Cowart echó un vistazo al pasillo y vio a un grupo de jóvenes alrededor de un anciano bajito con traje.
– Sácales una foto -pidió-. Son del colectivo contra la pena de muerte, están aquí para armar un poco de escándalo.
– ¿Y dónde está el Klan?
– Seguramente por ahí. Ya no están tan organizados. Puede que lleguen tarde, o a lo mejor han acudido al sitio equivocado.
– O tal vez erraron el día. Es posible que hayan estado aquí ayer y luego se fueran hartos y confundidos.
Los dos hombres rieron.
– Esto va a ser un zoológico -dijo Cowart.
– Sí. Y ahí están los leones, esperando la carnada.
Hizo un gesto y Cowart vio que Tanny Brown y Bruce Wilcox se arrimaban a una pared, procurando no cruzarse en el camino de los cámaras. Vaciló y a continuación dijo:
– Bueno, veamos qué pasa en la leonera. -Y caminó con decisión hacia los detectives.
Wilcox se dio la vuelta, pero Tanny Brown se apartó de la pared y lo saludó con la cabeza.
– Bueno, señor Cowart. Ha armado un buen alboroto.
– Cosas que pasan, teniente.
– ¿Satisfecho?
– Sólo cumplo con mi obligación. Igual que usted y Wilcox.
Brown miró al fotógrafo.
– ¡Eh, usted! La próxima vez intente sacarme del lado bueno. Me hace parecer diez años más joven y a mis hijas eso les encanta. Creen que me estoy volviendo demasiado viejo para esto. Además, tampoco hay que ensañarse, ¿no? -Sonrió y se giró ligeramente, posando para el fotógrafo-. ¿Lo ve? Mucho mejor que esa foto que me robó con el entrecejo fruncido.
– Lo siento.
El policía sonrió.
– ¿Cómo es que no me devolvió las llamadas? -preguntó Cowart.
– No tenemos nada de qué hablar.
Cowart negó con la cabeza.
– ¿Y qué pasa con Sullivan?
– Él no lo hizo -contestó Brown.
– ¿Cómo puede estar tan seguro?
– No lo estoy, al menos de momento.
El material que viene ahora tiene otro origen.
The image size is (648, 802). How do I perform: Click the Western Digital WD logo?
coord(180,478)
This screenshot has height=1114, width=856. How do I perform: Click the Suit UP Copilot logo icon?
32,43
Pero lo intuyo. Eso es todo.
– Pues se equivoca -dijo Cowart en voz baja-. Móvil, oportunidad, una consabida predilección. Usted conoce a ese hombre. ¿Acaso no logra imaginárselo cometiendo el crimen? ¿Y qué me dice del cuchillo que encontramos?
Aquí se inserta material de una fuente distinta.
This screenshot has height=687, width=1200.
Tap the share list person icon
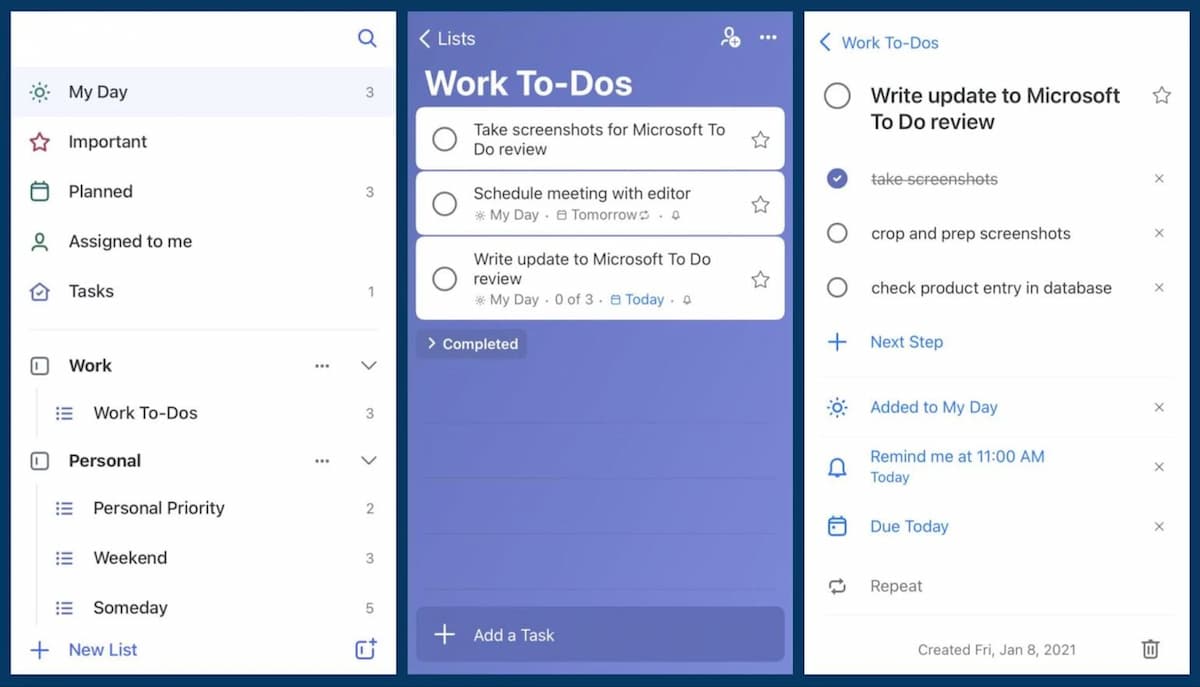point(730,38)
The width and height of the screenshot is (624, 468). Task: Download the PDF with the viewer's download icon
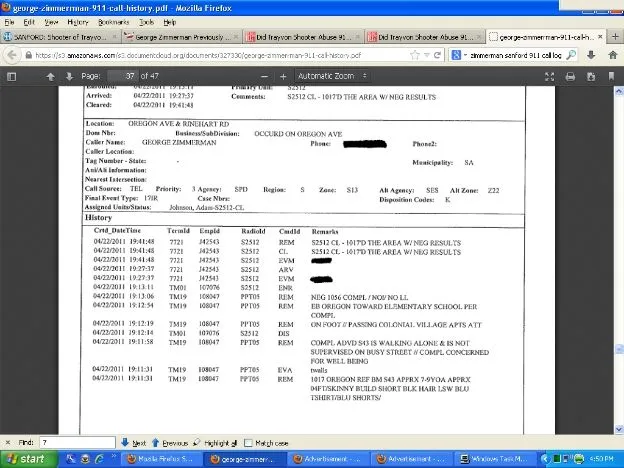591,76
El teniente volvió a encogerse de hombros.
– Claro que lo imagino haciéndolo. Pero eso no significa una mierda.
– ¿De nuevo su intuición, teniente?
Brown soltó una carcajada antes de replicar.
– No voy a seguir hablándole sobre las cuestiones fundamentales del caso. -Adoptó la estudiada entonación de quien ha testificado cientos de veces ante docenas de jueces-. Ya veremos qué pasa ahí dentro. -Señaló a la sala del tribunal-. Después ya hablaremos.
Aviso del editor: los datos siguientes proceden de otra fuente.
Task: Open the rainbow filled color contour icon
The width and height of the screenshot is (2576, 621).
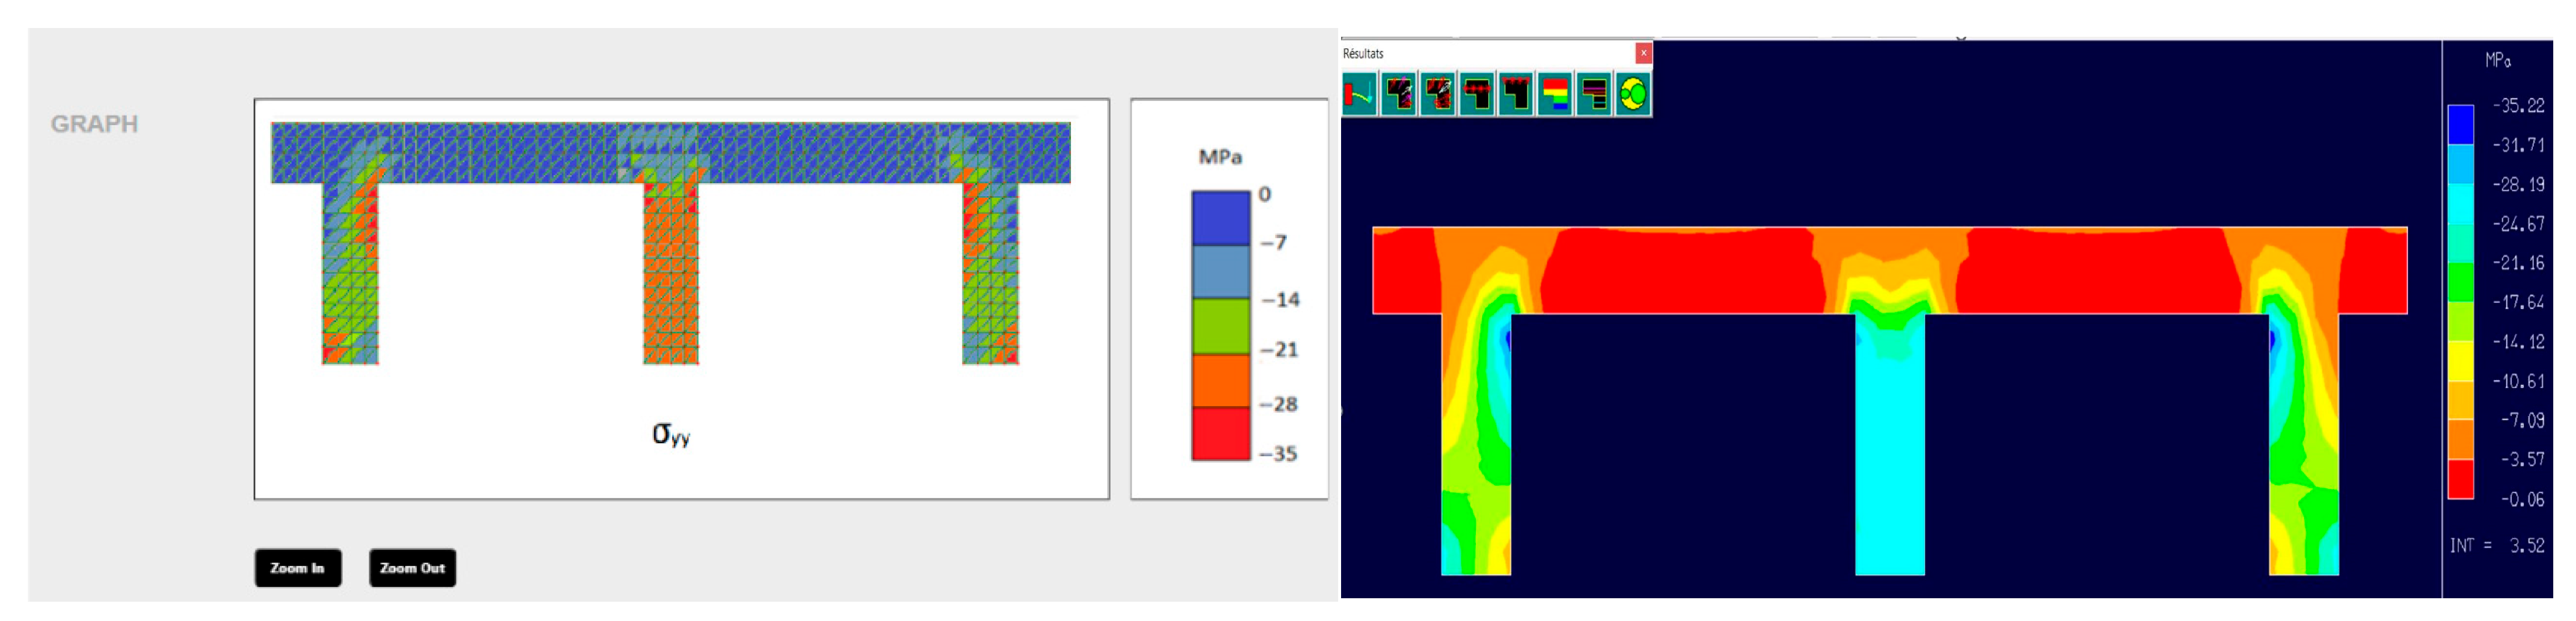Action: click(1554, 95)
Wilcox, que miraba fijamente a su superior, interrumpió:
– Pero ¡qué dices! No puedo creerme que aún quieras hablar con este mamonazo después de la que ha montado. Nos ha hecho quedar como…
El teniente alzó la mano.
– No me lo digas. Estoy harto de oírlo. -Se volvió hacia Cowart-. Cuando el espectáculo haya terminado, póngase en contacto conmigo. Volveremos a hablar. Por cierto, sólo una cosa más…
– ¿Qué cosa?
– ¿Recuerda lo último que le dije?
– Por supuesto. Me dijo que me fuera al infierno.
Brown sonrió.
– Bueno -repuso en voz baja-, pues lo mantengo. -Hizo una pausa y luego añadió-: Ha picado como un pardillo, señor Cowart.
Wilcox soltó una risotada y dio una palmadita en la robusta espalda de su jefe. Su puño y su índice perfilaron una pistola, con la que apuntó a Cowart para luego dispararla lentamente.
– ¡Pum! -dijo.
Acto seguido, ambos detectives se dirigieron a la sala y dejaron a Cowart y al fotógrafo plantados en el pasillo.
Robert Earl Ferguson entró en la sala flanqueado por un par de guardias de uniforme gris; vestía un traje azul oscuro de raya diplomática y llevaba un bloc de notas. Cowart oyó que otro periodista murmuraba: «Parece a punto de ingresar en la escuela de derecho», y luego vio que Ferguson estrechaba la mano a Roy Black y su joven ayudante, lanzaba una desafiante mirada a Brown y Wilcox, lo saludaba a él con la cabeza y, finalmente, se daba la vuelta y esperaba la llegada del juez.
Al momento, toda la sala se puso en pie.
El honorable Harley Trench era un hombre rechoncho de pelo cano, con coronilla de monje. Concitó toda la atención mientras organizaba rápidamente los documentos que tenía en el estrado. Luego echó un vistazo a los abogados, al tiempo que sacaba unas gafas de montura metálica y se las ajustaba, lo que le confirió el aspecto de un cuervo gordo en lo alto de un cable.
– Está bien. ¿Quieren seguir adelante con esto? -dijo con rapidez, haciendo señas a Roy Black.